SFH-141853 Neues Geschäftsfeld Aldi, Lidl und Tengelmann am Wohnungsmarkt: Wenn Supermärkte zu Vermietern werden STERN von Katharina Grimm 27.03.2017, 14:49 Uhr
Deutschlands Supermärkte haben ein neues Geschäftsfeld entdeckt. Statt nur Lebensmittel zu verkaufen, vermieten sie nun auch Wohnungen. Das ist vielleicht nicht unbedingt lukrativ, hat aber einen großen Vorteil.

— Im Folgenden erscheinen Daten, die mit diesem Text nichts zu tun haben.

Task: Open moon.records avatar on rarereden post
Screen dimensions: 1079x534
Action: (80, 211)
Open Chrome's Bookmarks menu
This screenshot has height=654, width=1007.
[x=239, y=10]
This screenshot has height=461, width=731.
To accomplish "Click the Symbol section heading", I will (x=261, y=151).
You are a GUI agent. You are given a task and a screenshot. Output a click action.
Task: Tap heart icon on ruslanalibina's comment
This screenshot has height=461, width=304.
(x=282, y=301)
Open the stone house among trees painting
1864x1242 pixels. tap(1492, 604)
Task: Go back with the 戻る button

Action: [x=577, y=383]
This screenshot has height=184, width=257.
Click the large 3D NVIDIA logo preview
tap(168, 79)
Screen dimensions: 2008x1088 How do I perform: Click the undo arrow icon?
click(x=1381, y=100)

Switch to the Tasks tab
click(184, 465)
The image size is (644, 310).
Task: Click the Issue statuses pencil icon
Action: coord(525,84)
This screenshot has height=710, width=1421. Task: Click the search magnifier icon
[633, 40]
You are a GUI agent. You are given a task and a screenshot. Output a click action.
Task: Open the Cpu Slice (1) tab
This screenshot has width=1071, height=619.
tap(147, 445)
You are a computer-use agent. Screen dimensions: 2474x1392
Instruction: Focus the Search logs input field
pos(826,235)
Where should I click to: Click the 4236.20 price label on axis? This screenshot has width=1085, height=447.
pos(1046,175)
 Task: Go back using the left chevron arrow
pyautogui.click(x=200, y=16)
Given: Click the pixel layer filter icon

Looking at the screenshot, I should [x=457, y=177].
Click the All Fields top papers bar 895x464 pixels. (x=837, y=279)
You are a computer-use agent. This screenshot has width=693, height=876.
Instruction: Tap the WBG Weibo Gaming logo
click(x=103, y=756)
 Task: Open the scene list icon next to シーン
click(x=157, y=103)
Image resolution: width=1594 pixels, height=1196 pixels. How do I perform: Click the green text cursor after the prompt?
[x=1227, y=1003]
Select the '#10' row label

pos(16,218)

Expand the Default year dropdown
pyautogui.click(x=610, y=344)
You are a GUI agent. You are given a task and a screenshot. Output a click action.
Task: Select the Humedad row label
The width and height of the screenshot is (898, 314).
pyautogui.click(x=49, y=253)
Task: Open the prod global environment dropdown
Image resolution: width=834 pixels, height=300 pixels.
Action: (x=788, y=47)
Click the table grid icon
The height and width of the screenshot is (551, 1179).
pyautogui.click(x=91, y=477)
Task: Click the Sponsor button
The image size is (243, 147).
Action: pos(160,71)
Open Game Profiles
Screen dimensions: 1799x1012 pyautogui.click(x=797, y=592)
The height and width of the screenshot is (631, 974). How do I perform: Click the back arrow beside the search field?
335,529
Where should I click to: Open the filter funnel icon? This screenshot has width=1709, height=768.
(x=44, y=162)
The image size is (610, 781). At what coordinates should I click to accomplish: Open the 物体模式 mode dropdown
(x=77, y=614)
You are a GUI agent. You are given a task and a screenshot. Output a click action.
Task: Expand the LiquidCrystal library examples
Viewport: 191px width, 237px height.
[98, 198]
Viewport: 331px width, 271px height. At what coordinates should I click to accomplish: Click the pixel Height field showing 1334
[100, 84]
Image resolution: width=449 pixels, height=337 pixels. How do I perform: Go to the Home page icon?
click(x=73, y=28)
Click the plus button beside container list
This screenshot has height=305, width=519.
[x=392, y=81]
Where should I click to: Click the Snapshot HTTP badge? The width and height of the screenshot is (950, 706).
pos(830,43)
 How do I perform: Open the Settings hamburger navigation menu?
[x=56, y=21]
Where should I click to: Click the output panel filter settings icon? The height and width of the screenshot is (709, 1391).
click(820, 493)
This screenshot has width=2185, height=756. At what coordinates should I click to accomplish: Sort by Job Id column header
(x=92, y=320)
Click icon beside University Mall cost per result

Es war ein zähes Ringen um die Supermarktfilialen von Kaiser's » Tengelmann.
Am Ende gab es eine Einigung: Edeka und Rewe teilten die Geschäfte
unter sich auf, der Name Tengelmann ist im Lebensmitteleinzelhandel
Geschichte.
Dass » das Firmenimperium von Tengelmann
viel größer ist, wird gern vergessen. So hält das Unternehmen an der
Baumarktkette Obi 74 Prozent und 84 Prozent am Textil-Discounter » Kik.
Deutlich weniger bekannt ist Trei Real Estate. Das
Tengelmann-Tochterunternehmen hat sich auf Immobilien spezialisiert. So
entwickelt die Firma europaweit Einkaufszentren - aber auch Wohnhäuser.
Erst kürzlich wurde in » Köln-Ehrenfeld ein Studentenwohnheim
eröffnet. Ein Grillplatz, Tiefgaragen, eine Lobby, vollmöblierte Räume
und Highspeed-Wlan sind in der Miete für die 18 bis 32 Quadratmeter
großen Zimmer schon eingerechnet, das gilt auch für die Kosten von
Wasser, Strom und Heizung. Zahlen müssen die Bewohner zwischen 410 und
570 Euro im Monat. Eine Nebenkostenabrechnung gibt es nicht.
Auch in » Berlin
soll in diesem Jahr gebaut werden. Das Unternehmen hat für zwei Areale
am Prenzlauer Berg in Berlin Bauanträge gestellt. 246 und 187 Wohnungen
sollen entstehen - sowohl kleine Studentenbuden, als auch große
Familienwohnungen. Hinter diesen Vorhaben steckt Strategie. Laut der "» Immobilienzeitung"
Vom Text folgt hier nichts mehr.